* [Exercise directions] Reproduce all of the data exactly as written.

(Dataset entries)
>>>>
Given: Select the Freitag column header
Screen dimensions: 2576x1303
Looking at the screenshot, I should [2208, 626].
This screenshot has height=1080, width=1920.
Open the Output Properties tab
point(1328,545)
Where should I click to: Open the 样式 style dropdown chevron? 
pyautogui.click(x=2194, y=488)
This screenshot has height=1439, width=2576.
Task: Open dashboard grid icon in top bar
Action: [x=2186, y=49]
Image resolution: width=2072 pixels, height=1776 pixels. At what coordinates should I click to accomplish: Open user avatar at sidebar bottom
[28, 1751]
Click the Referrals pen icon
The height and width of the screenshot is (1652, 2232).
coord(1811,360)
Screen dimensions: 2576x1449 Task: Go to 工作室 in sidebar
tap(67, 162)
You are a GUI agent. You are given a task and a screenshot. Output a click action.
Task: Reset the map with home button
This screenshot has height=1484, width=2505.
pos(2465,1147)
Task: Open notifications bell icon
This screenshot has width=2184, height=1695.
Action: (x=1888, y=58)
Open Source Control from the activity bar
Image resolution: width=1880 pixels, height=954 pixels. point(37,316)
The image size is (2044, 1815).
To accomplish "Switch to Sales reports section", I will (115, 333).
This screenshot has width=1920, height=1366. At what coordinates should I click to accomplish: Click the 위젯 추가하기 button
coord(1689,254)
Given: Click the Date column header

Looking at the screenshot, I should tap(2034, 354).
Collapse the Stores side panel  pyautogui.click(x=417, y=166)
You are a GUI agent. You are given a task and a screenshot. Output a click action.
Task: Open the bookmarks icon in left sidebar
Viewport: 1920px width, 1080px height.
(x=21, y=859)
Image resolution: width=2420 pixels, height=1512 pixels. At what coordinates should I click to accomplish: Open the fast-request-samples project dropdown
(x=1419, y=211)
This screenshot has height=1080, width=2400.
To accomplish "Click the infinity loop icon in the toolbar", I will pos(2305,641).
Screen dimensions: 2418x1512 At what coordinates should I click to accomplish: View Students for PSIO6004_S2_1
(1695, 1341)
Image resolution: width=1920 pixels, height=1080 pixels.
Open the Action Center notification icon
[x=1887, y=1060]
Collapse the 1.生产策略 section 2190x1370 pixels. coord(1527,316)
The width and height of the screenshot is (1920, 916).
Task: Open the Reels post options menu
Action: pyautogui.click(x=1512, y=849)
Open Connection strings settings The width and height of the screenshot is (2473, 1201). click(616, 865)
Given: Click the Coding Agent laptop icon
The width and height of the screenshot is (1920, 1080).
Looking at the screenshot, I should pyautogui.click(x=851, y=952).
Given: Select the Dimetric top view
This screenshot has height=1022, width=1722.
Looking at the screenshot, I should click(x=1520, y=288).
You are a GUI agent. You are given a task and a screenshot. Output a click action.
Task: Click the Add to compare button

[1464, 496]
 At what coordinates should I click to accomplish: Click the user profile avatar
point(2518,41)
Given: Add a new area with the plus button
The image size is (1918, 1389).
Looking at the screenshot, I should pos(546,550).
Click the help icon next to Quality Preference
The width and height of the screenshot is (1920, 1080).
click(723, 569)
<<<<
* [Answer for the task]
Given: Select the Freitag column header
Screen dimensions: 2576x1303
Looking at the screenshot, I should [2208, 626].
This screenshot has height=1080, width=1920.
Open the Output Properties tab
point(1328,545)
Where should I click to: Open the 样式 style dropdown chevron? 
pyautogui.click(x=2194, y=488)
This screenshot has height=1439, width=2576.
Task: Open dashboard grid icon in top bar
Action: [x=2186, y=49]
Image resolution: width=2072 pixels, height=1776 pixels. At what coordinates should I click to accomplish: Open user avatar at sidebar bottom
[28, 1751]
Click the Referrals pen icon
The height and width of the screenshot is (1652, 2232).
coord(1811,360)
Screen dimensions: 2576x1449 Task: Go to 工作室 in sidebar
tap(67, 162)
You are a GUI agent. You are given a task and a screenshot. Output a click action.
Task: Reset the map with home button
This screenshot has height=1484, width=2505.
pos(2465,1147)
Task: Open notifications bell icon
This screenshot has width=2184, height=1695.
Action: (x=1888, y=58)
Open Source Control from the activity bar
Image resolution: width=1880 pixels, height=954 pixels. point(37,316)
The image size is (2044, 1815).
To accomplish "Switch to Sales reports section", I will (115, 333).
This screenshot has width=1920, height=1366. At what coordinates should I click to accomplish: Click the 위젯 추가하기 button
coord(1689,254)
Given: Click the Date column header

Looking at the screenshot, I should tap(2034, 354).
Collapse the Stores side panel  pyautogui.click(x=417, y=166)
You are a GUI agent. You are given a task and a screenshot. Output a click action.
Task: Open the bookmarks icon in left sidebar
Viewport: 1920px width, 1080px height.
(x=21, y=859)
Image resolution: width=2420 pixels, height=1512 pixels. At what coordinates should I click to accomplish: Open the fast-request-samples project dropdown
(x=1419, y=211)
This screenshot has height=1080, width=2400.
To accomplish "Click the infinity loop icon in the toolbar", I will pos(2305,641).
Screen dimensions: 2418x1512 At what coordinates should I click to accomplish: View Students for PSIO6004_S2_1
(1695, 1341)
Image resolution: width=1920 pixels, height=1080 pixels.
Open the Action Center notification icon
[x=1887, y=1060]
Collapse the 1.生产策略 section 2190x1370 pixels. coord(1527,316)
The width and height of the screenshot is (1920, 916).
Task: Open the Reels post options menu
Action: pyautogui.click(x=1512, y=849)
Open Connection strings settings The width and height of the screenshot is (2473, 1201). click(616, 865)
Given: Click the Coding Agent laptop icon
The width and height of the screenshot is (1920, 1080).
Looking at the screenshot, I should pyautogui.click(x=851, y=952).
Given: Select the Dimetric top view
This screenshot has height=1022, width=1722.
Looking at the screenshot, I should click(x=1520, y=288).
You are a GUI agent. You are given a task and a screenshot. Output a click action.
Task: Click the Add to compare button

[1464, 496]
 At what coordinates should I click to accomplish: Click the user profile avatar
point(2518,41)
Given: Add a new area with the plus button
The image size is (1918, 1389).
Looking at the screenshot, I should pos(546,550).
Click the help icon next to Quality Preference
The width and height of the screenshot is (1920, 1080).
click(723, 569)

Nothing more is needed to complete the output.